── Materials provided

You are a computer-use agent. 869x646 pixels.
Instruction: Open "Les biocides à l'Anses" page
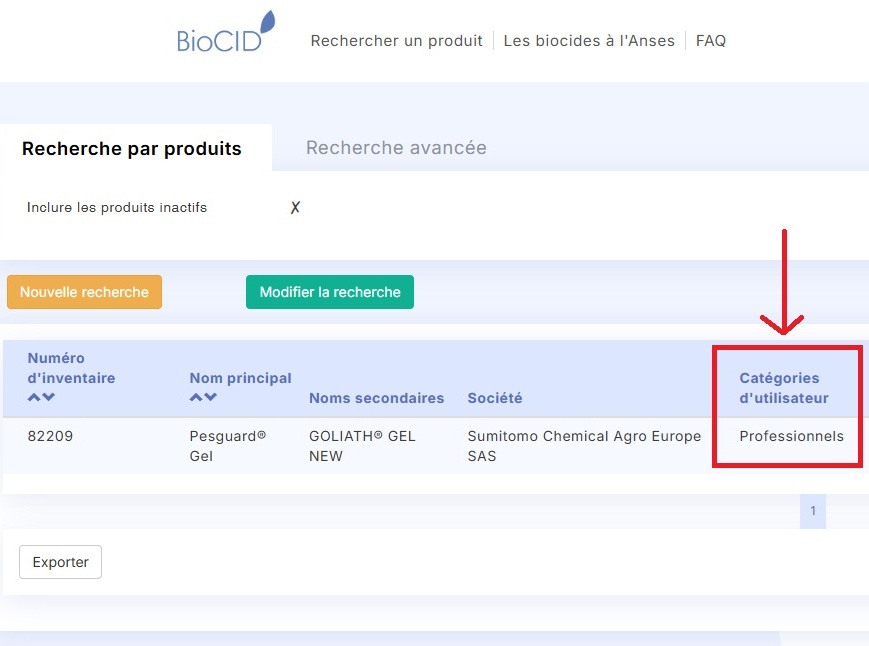(x=589, y=40)
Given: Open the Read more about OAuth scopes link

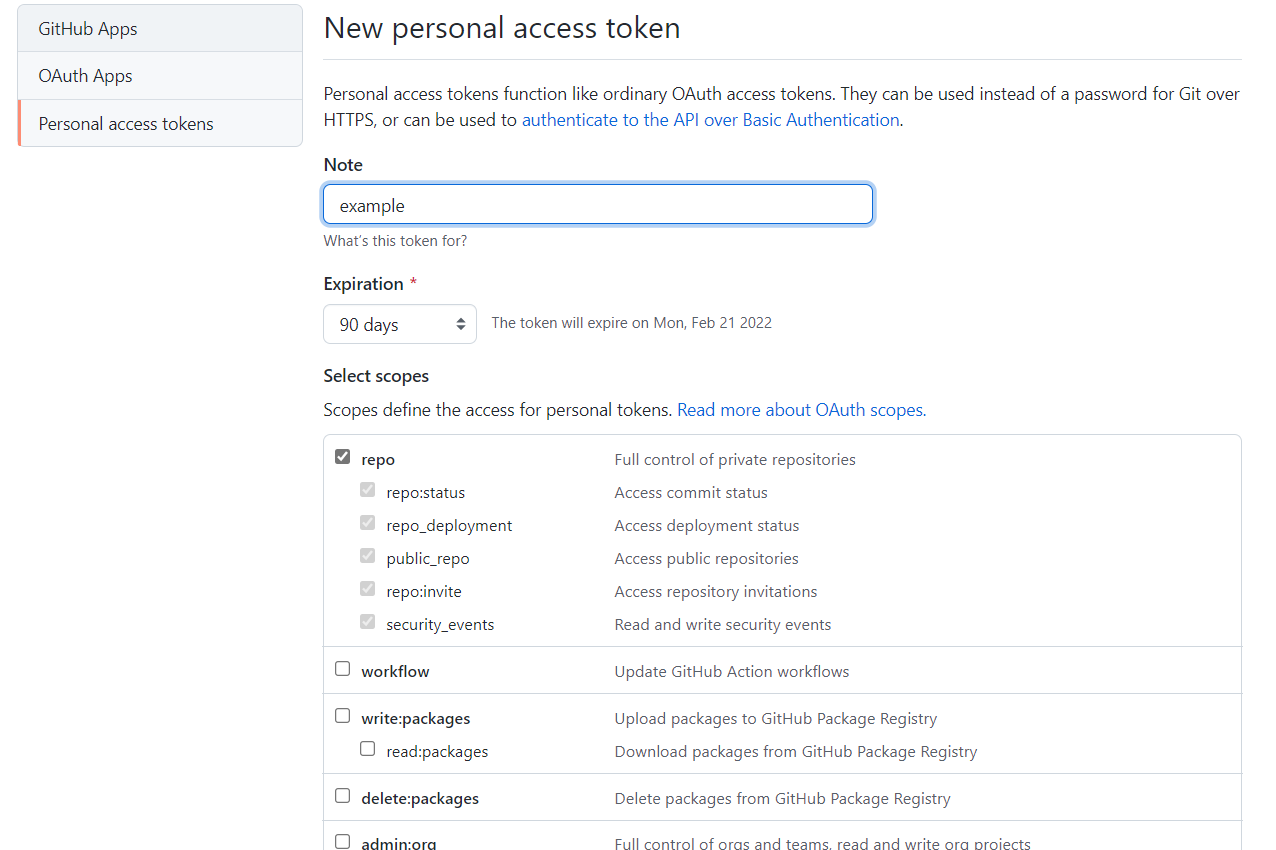Looking at the screenshot, I should [801, 410].
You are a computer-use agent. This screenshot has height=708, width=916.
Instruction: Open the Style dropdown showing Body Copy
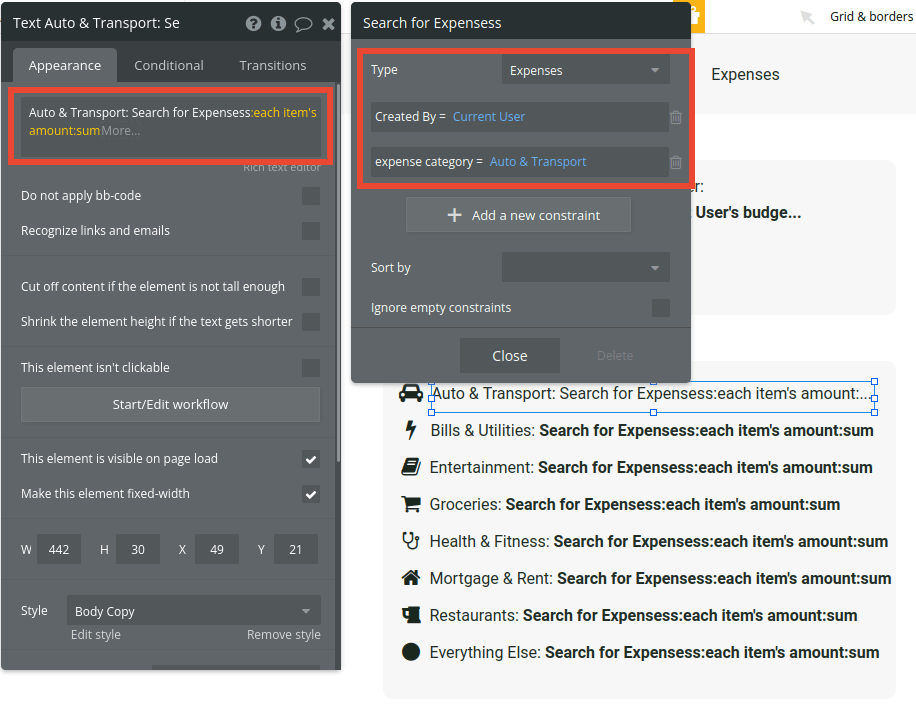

────

Please copy all of the material above word for word, leaving out the pictures.

You are a computer-use agent. 869x646 pixels.
Instruction: Open "Les biocides à l'Anses" page
(x=589, y=40)
Given: Open the Read more about OAuth scopes link

Looking at the screenshot, I should [801, 410].
You are a computer-use agent. This screenshot has height=708, width=916.
Instruction: Open the Style dropdown showing Body Copy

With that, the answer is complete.